California’s Executive Order and Poland’s draft AI law show governments rapidly translating high-level AI principles into concrete, operational requirements. The explicit language in California’s order — requiring vendors to address “exploitation or distribution of illegal content (e.g., non-consensual sexual imagery)” — mirrors the EU AI Act’s recent ban on nudifier systems and deepfake pornography tools. Both moves respond to growing public concern about generative AI being used to create harmful, non-consensual content.

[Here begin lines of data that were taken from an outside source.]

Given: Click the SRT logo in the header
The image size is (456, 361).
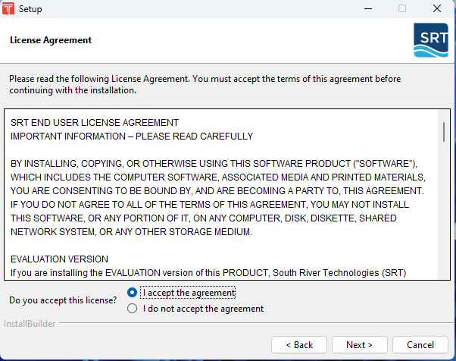Looking at the screenshot, I should point(430,40).
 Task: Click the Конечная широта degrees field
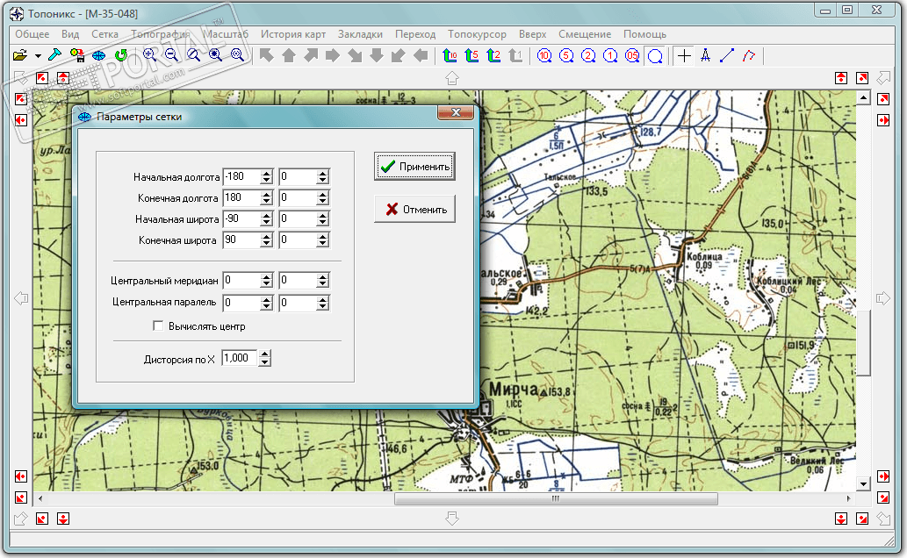click(x=241, y=240)
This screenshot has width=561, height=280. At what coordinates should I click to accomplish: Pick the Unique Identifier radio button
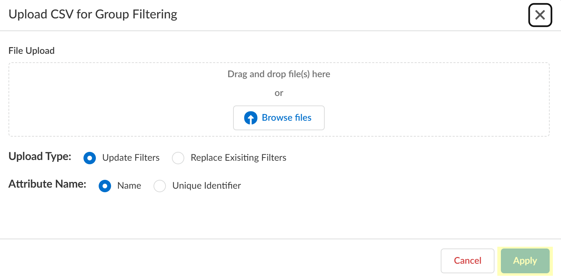160,186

For compliance teams, this means vendor evaluation processes must now include clear evidence of policies addressing illegal content, bias mitigation, civil liberties protections, and watermarking practices. The 120-day timeline in California gives some preparation room, but the direction is clear: governments expect AI systems to demonstrate real accountability before they are used in public contracts or regulated environments.

Organizations that build strong governance, monitoring, and documentation practices today will be much better positioned as more states and countries follow this path. The gap between policy statements and actual enforcement is closing quickly.